Generic drugs are often preferred by both insurance carriers and patients alike when they are generally available. These drugs tend to cost both insurance providers and patients far less money than brand-name drugs once they hit the market. As a result, the majority of drugs purchased in America currently are generics. However, their prevalence has not made them safer than brand name drugs. In fact, generics are often labeled as either dangerous or defective drugs due directly to certain regulatory loopholes.
In an effort to address a particularly important regulatory loophole affecting generics specifically, the Food and Drug Administration (FDA) recently announced plans to grant the manufacturers of generic drugs permission to alter the safety labels of these drugs subject to far fewer conditions than these manufacturers are held to now.

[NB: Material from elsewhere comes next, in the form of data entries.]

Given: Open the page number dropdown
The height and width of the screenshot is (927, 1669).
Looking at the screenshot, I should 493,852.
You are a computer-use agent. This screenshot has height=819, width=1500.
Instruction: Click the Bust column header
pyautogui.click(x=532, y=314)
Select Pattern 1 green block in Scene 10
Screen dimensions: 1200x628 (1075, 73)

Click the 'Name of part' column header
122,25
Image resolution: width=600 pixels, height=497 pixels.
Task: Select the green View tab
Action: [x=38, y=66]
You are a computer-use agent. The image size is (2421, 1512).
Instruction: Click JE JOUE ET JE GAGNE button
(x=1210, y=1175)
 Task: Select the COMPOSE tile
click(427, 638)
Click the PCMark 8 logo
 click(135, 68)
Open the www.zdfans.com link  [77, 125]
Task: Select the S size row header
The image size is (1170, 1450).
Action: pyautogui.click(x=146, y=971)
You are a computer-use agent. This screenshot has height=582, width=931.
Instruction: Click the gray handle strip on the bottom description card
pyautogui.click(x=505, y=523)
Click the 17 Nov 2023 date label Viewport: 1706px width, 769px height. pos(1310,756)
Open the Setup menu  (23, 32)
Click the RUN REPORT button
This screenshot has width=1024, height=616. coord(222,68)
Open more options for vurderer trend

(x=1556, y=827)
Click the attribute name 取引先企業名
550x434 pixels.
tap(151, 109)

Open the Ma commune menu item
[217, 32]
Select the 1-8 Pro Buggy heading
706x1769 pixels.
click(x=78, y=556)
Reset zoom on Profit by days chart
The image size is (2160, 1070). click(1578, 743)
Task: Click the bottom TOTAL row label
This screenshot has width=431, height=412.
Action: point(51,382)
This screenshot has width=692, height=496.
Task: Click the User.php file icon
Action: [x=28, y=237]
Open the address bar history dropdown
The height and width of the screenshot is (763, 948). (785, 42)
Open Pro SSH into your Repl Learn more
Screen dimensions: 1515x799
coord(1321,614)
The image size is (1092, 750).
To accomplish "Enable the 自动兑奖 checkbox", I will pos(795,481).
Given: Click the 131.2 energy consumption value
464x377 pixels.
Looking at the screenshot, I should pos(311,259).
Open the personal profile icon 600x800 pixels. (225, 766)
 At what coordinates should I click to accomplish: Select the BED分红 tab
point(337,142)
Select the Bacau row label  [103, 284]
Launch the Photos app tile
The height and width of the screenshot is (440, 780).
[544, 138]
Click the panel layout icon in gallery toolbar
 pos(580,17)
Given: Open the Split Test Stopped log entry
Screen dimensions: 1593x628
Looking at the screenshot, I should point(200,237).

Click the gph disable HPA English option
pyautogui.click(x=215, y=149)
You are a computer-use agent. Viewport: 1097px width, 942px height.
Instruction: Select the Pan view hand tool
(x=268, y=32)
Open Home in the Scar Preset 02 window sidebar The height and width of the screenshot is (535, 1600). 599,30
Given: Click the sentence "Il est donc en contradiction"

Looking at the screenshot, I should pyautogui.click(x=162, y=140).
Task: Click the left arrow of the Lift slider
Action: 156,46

Currently, generic drug manufacturers are only granted permission to change safety labels under two specific circumstances. First, if the manufacturer of a drug’s brand-name counterpart has changed the brand-name safety label, generic manufacturers must do the same. Second, if the FDA orders a generic manufacturer to change its labels, it must do so. There is currently no safety valve in place for a manufacturer of generics to change safety labels simply because new safety information has been made available.
As a result of this regulatory gap, patients taking generics have become subject to the mercies of the FDA and brand-name manufacturers rather than the companies which create the drugs that they take regularly. The FDA’s move to change this reality will hopefully improve patient safety and make generics a more reliable and informed product overall.